Expect many more headlines claiming that they are set to reach their climate goals early.

  1. May 18, 2017 3:53 pm

    I was taught to view things with “discernment”. Funny schools no longer stress that. Hmmm.

  2. CheshireRed permalink
    May 19, 2017 8:20 am

    While we’re on the subject of cons, there’s the consistently-used line of attack from the Green lobby that should be called out again and again for what it is; propaganda falsely disguised as scientific fact.

    The model is always the same; present an authoritative sounding ‘study’ by ‘climate scientists’ to ‘predict’ catastrophe – always man-made and usually way off into the future. None of the claims can be substantiated because, well it’s the future, innit? But of course the whole point is not to make accurate projections but to deliver more scary headlines to consolidate ‘climate change’ policy and funding. Here’s the latest offering from the Guardian.

    • CheshireRed permalink
      May 19, 2017 12:25 pm

      And another, this time a very photogenic effort from the NYT where Justin Gillis excels in the hysteria stakes. Lovely images though, so worth a look for that alone.

    • Rowland H permalink
      May 20, 2017 8:47 am

      The whole aim of practical politics is to keep the populace alarmed, and hence clamorous to be led to safety, by menacing it with an endless series of hobgoblins, all of them imaginary. H L Mencken (1880 – 1956)

      • catweazle666 permalink
        May 20, 2017 1:24 pm

        Quite so.

        Catastrophic Anthropogenic Global Warming is – up to now – the most successful hobgoblin of the lot.

  3. richard verney permalink
    May 19, 2017 9:29 am

    There is so much ENRON type accounting going on in this political scare.

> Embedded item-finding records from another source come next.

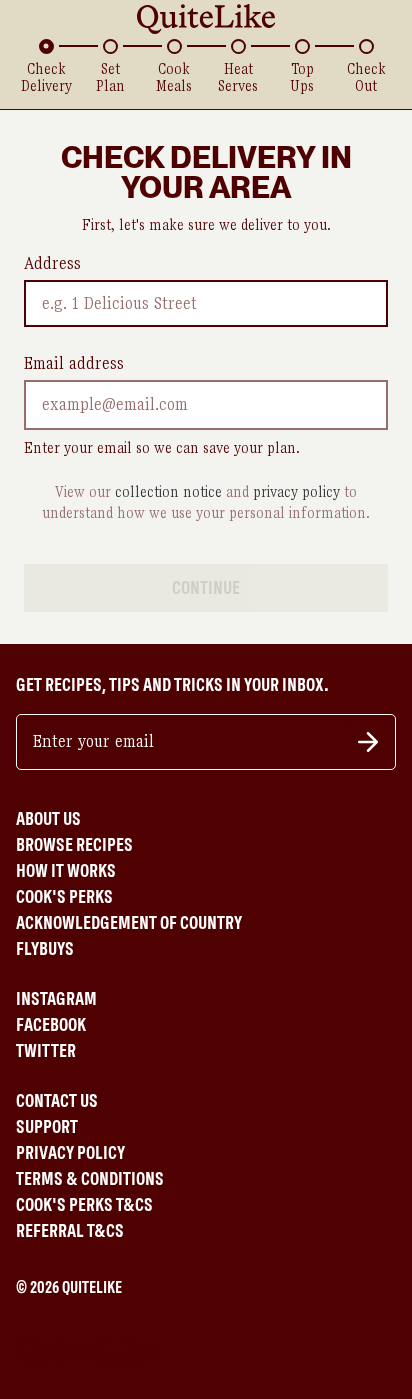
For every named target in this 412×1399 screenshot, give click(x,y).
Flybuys (45, 949)
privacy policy (296, 492)
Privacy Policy (70, 1153)
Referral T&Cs (70, 1231)
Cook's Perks (64, 897)
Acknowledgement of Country (129, 923)
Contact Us (57, 1101)
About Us (48, 819)
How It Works (66, 871)
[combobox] (44, 304)
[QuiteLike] (206, 19)
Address (52, 264)
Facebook (51, 1025)
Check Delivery (46, 78)
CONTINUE (206, 587)
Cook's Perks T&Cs (84, 1205)
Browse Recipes (74, 845)
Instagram (56, 999)
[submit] (368, 742)
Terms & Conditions (90, 1179)
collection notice (168, 492)
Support (47, 1127)
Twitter (46, 1051)
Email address (74, 363)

    The only issue is what happens to CO2 levels in absolute terms. Are CO2 emissions in absolute terms being reduced or not? Since CO2 is a well mixed gas (well so the claim goes), it does not matter where globally the emissions take place. The off-shoring of CO2 emissions (eg., where a country cuts back its steel industry but then imports finished steel) does nothing to reduce the perceived problem of increasing levels of CO2 in the planet’s atmosphere. Tax on carbon/carbon trading etc does nothing in real terms to curb global emissions. It wholly fails to address the issue and is simply sleight of hand accounting.

    This is a problem with Biomass. In absolute terms Biomass increases CO2 emissions. Burning Biomass between now and 2030 will increase in absolute terms the amount of CO2 in the atmosphere.

    There is simply no realism behind any of these claims. China, India, Russia, Brazil and the like are going to increase emissions between now and 2030. There is no getting away from that fact. No one has yet come up with any workable system whereby future CO2 emissions can realistically be scaled back on a global basis.

    • May 19, 2017 10:57 am

      First: My own calculations indicate to me that a doubling (say to 600 ppm) of CO2 will have minimal influence on the current ongoing natural climate change. This based on the Lambert law of absorption.
      Secondly: if the objective is to reduce CO2 emissions then the route to the end would to develope the Thorium molten salt reactor technology which has the potential to generate power cheaper than coal with very high levels of safety inherent in the technology, not currently available in the current nuclear designs.
      Can anyone explain to me why this obvious solution is not being given the attention it deserves?

    • catweazle666 permalink
      May 19, 2017 7:59 pm

      “There is so much ENRON type accounting going on in this political scare.”

      Given that the concept of ‘Carbon Credits’ was dreamed up by Al Gore and Ken Lay, that’s hardly surprising.